1+1=? Combinations and combination strategies in early cancer-drug development

Abstract

The path towards an established medical anticancer treatment is a long and winding road. After thorough pre-clinical studies, novel drugs or combinations of drugs enter clinical development usually in a so-called phase I dose-finding study. These studies primarily aim to determine the dose that can safely be administered and is recommended for further studies. Subsequently, in phase II studies patients with a specific tumor entity are enrolled to screen whether in that specific population the drug or combination of interest exerts antitumor activity considered worthwhile enough for further studies and to gather additional information on the tolerability. Lastly, the decision whether or not the novel regimen should be implemented in clinical practice is generated from a phase III trial in which the novel regimen is compared to standard care in the population of interest. Early cancer drug development refers to phase I studies and to a lesser extent to phase II studies.
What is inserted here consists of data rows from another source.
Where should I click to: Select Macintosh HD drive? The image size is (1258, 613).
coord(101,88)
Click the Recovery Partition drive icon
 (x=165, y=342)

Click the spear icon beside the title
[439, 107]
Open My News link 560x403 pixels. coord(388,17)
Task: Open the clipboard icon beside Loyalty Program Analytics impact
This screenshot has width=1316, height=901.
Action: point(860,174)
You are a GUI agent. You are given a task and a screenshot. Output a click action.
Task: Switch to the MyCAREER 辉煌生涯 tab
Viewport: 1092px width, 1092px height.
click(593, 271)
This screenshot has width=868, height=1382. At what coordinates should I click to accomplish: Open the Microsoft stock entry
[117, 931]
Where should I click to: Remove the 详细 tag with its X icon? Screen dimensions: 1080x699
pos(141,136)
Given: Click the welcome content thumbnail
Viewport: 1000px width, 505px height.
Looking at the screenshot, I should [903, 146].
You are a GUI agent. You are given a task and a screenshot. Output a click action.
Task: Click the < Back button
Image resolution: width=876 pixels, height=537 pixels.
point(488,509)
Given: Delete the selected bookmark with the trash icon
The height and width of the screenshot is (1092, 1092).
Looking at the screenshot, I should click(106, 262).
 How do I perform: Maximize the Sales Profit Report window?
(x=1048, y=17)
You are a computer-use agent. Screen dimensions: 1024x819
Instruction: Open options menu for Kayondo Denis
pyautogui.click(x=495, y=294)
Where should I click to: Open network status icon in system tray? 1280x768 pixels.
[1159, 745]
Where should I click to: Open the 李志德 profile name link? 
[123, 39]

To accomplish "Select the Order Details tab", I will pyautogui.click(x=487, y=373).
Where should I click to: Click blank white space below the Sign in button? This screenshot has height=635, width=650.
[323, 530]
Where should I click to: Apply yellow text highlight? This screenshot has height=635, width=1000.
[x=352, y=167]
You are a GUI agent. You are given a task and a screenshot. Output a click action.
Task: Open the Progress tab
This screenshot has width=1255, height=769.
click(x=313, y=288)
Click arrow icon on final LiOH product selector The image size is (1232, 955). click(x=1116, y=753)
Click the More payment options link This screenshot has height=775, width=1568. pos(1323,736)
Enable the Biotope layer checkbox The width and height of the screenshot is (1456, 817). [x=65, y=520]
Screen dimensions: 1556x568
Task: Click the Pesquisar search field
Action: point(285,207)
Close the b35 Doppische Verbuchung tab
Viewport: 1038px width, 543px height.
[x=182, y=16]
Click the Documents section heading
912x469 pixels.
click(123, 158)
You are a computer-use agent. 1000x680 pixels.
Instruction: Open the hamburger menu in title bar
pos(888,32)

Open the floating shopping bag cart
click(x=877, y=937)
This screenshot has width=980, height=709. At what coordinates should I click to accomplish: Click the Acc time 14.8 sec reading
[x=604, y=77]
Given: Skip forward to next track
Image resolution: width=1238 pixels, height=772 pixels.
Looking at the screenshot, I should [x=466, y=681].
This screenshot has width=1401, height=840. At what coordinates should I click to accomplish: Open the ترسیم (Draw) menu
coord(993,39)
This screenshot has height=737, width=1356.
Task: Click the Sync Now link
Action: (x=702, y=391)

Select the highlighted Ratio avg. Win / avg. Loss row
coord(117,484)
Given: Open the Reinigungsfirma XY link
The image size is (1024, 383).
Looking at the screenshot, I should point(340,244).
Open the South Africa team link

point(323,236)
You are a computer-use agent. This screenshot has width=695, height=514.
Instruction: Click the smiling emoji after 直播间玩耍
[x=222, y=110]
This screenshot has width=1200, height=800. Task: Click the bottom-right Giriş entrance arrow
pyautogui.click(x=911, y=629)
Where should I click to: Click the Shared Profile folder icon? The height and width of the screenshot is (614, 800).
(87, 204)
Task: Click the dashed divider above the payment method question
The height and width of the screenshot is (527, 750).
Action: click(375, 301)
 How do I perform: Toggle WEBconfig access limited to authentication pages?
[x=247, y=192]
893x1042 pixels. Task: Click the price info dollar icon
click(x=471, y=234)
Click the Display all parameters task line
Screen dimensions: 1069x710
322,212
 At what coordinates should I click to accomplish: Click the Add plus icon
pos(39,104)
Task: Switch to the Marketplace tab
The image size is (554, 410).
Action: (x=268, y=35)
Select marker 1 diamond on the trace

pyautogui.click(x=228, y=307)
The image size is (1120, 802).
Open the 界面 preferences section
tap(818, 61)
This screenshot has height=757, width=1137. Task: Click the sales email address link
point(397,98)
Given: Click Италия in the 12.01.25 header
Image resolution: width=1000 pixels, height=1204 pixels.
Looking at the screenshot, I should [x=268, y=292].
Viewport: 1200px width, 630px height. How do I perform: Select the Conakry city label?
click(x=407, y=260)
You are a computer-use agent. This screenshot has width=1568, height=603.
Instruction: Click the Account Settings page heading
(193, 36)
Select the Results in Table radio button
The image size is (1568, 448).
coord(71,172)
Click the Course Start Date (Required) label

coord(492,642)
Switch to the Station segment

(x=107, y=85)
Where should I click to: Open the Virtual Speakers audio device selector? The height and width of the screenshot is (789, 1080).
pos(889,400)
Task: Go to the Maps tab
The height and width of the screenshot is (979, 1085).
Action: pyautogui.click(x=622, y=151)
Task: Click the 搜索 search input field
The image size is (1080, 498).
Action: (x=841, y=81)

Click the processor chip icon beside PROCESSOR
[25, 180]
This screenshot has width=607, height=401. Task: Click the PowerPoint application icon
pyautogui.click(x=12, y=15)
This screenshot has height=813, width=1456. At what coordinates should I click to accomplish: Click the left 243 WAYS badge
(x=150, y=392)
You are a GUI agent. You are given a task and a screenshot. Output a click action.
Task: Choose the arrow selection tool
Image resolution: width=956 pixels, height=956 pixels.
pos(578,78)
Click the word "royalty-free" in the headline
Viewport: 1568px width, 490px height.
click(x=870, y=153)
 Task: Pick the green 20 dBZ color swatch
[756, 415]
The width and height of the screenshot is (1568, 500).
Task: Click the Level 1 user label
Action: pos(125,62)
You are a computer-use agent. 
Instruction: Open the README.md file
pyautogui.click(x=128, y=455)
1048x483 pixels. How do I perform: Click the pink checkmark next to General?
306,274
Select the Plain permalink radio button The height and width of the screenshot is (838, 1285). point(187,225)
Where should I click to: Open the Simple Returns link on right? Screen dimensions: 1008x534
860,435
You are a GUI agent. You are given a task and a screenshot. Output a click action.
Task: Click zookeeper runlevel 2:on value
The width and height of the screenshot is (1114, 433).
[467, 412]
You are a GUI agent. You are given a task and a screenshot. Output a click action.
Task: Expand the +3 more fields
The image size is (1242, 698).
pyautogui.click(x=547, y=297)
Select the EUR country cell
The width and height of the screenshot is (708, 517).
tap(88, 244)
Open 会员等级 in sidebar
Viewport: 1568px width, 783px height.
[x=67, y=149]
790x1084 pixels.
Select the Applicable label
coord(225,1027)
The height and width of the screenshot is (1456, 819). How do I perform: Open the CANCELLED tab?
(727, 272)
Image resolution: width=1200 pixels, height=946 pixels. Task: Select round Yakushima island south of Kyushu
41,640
Although the development of a specific agent towards the phase III trial seems pretty straight forward, there are many important factors relevant to the dose and dosing strategy of the anticancer drug entering phase III. These include initial choices regarding dose-escalation steps as well as the determination of the maximally tolerated dose (MTD; the maximum dose that can be tolerated by patients) versus the biological optimal dose, the dose at which drug-mediated effects important for anti-tumor activity are exerted.